Jacques Sojcher : Oui c'est vrai. Quand j'étais adolescent, je jouais dans une pièce d'Anouilh. J'avais le rôle d'un des gardiens mais je ne parvenais pas à rouler une cigarette et j'ai oublié une ou deux répliques... J'ai toujours eu ce vieux rêve, et puis, je suis devenu professeur de philosophie ! Apparemment, il n y a pas de rapport, mais pour moi, un professeur c'est un acteur. Je jouais Socrate, Nietzsche, Don Juan, etc. J’ai ensuite rencontré André Delvaux qui m'a engagé dans son film Babel Opéra pour lequel j'ai co-écrit le scénario avec sa femme Denise (Debbaut). C'était les répétitions de Don Juan, et je jouais le rôle du chroniqueur. Plus j'expliquais, moins on comprenait et pour un professeur, c'est un rôle magnifique. Il y a quelques années, j’ai rencontré Claudio Pazienza qui m'a engagé dans deux films et Frédéric, mon fils, m'a également proposé un petit rôle dans son film Hitler à Hollywood.

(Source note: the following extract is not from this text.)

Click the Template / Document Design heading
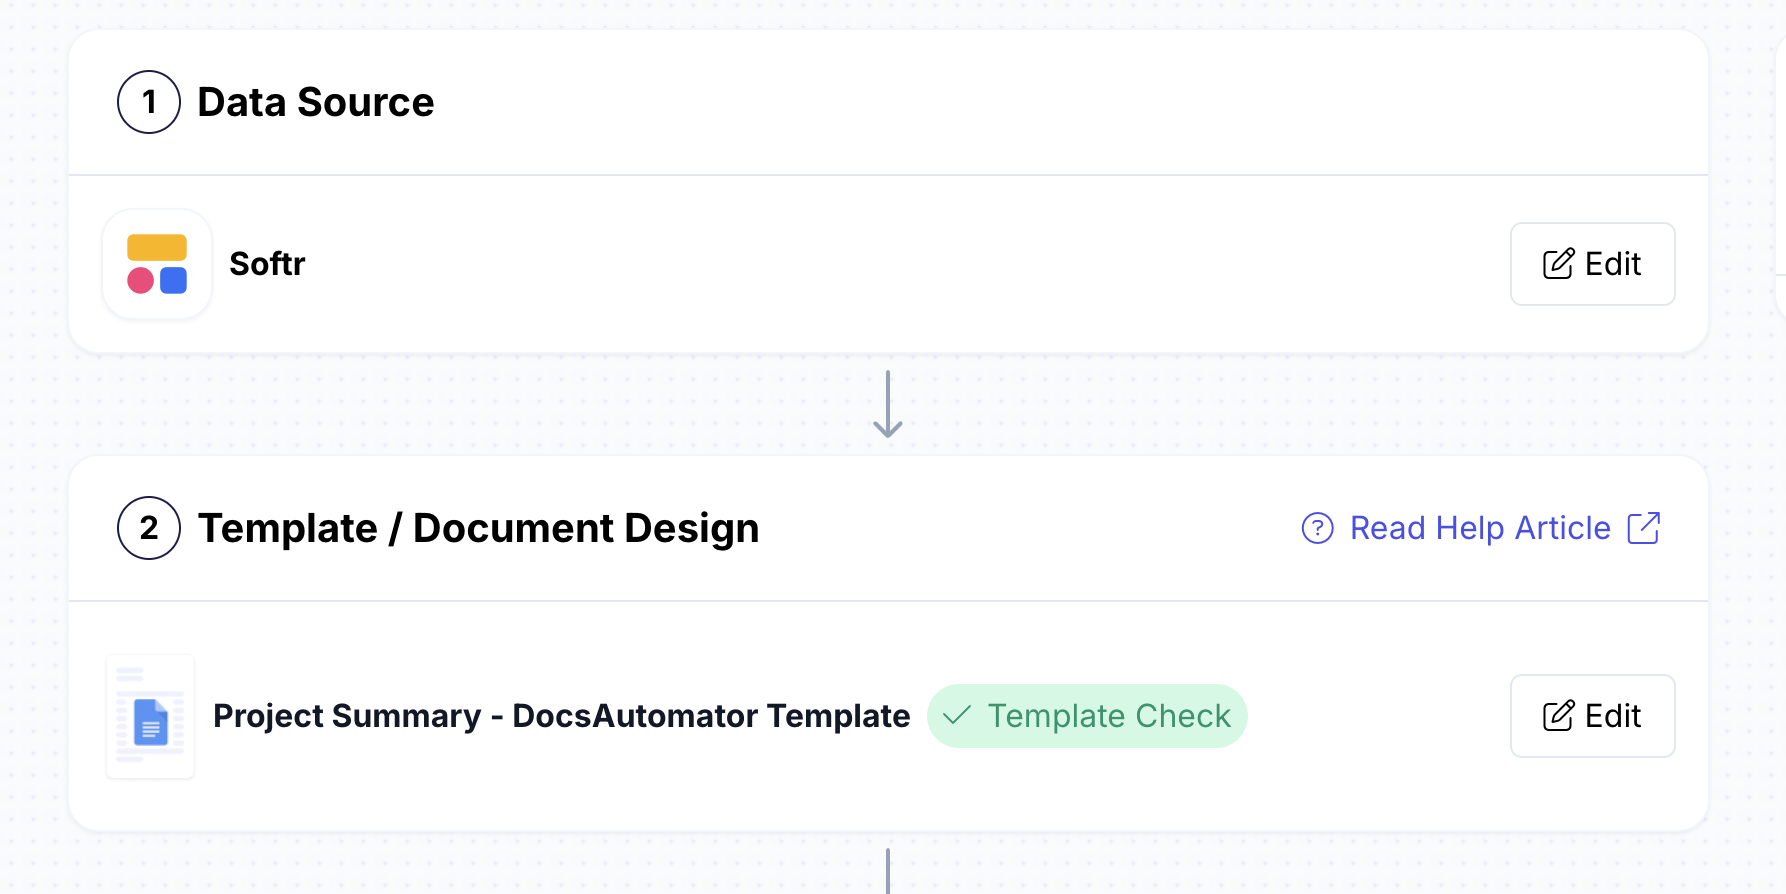This screenshot has width=1786, height=894. (478, 528)
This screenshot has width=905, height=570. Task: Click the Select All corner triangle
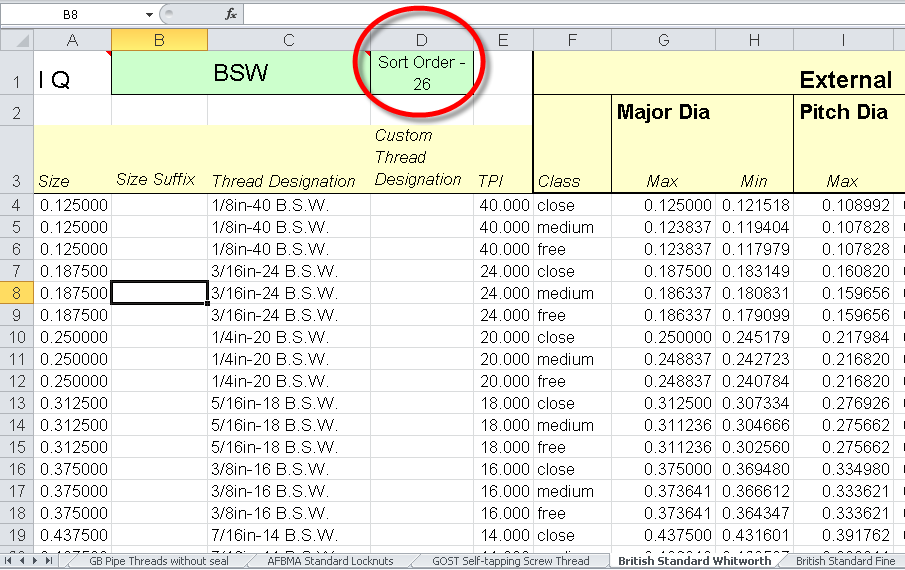coord(17,40)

Tournage Je veux être actrice - Jacques SojcherC. : C'est une carrière dans laquelle vous avez vraiment envie de vous investir ?
J. S. : Pour moi, ce n’est pas une carrière. J'aime ça, j'aime bien jouer, j'aime bien la caméra, je me sens tout à fait à l'aise.

C. : Quand Frédéric s'est lancé dans le cinéma et dans le métier de réalisateur, vous étiez d'accord avec sa décision ?
J.S. : Frédéric avait eu un petit rôle de figurant dans le film Prenez vos mouchoirs de Bertrand Blier. Il avait 10 ans, il m’a dit «  je ne veux pas être acteur, c’est trop ennuyeux, mais metteur en scène comme Bertrand Blier ». D’emblée, il voulait faire du cinéma. Il a fait l’INSAS et ensuite, il est parti à Paris.

C. : Vous avez trouvé la comparaison entre professeur et acteur mais entre philosophie et théâtre? 
J.S. : Ça dépend de ce qu'on entend par philosophie. Moi, je suis très Nietzschéen et donc le jeu est valorisé à travers le chant, la danse, le rire. De même chez Deleuze. Selon moi, il y a un théâtre philosophique, un théâtre de la pensée. La pensée n'est pas abstraite, elle s'incarne dans le théâtre, dans le chant, au cinéma, dans les livres... Il y a une phrase de Nietzche que j'aime bien : « Qu'importe un livre qui ne sait pas nous transporter au-delà de tous les livres ». Aller "au-delà du livre", "sortir du livre", cela peut se faire à travers la peinture, le cinéma, la vie. Jouer sa vie, c'est un peu le thème du film. Je me sens bien dans cette philosophie-là !

C. : Là, vous avez le rôle du grand-père qui pousse sa petite fille à s'éclater ?
J.S. : Oui, mais la maman résiste, la grand-maman résiste, le père sait qu'il y a des risques et moi je pousse. J'ai un petit rôle de tentateur un peu démoniaque, je la pousse peut-être là où moi j'aurais aimé être.

C. : Le rôle des grands-parents en général ?
J.S. : Oui, les grands-parents qui sont plus "gâteaux", moins sévères.

C. : Ou plus rêveurs ?
J.S. : Oui, plus enfantins, je me suis toujours senti très puéril et donc je retrouve, dans le film, ma puérilité naturelle avec ma petite-fille. C'est de la régression, je régresse avec ma petite fille, cela me plaît bien. J'ai toujours eu un faible pour la régression.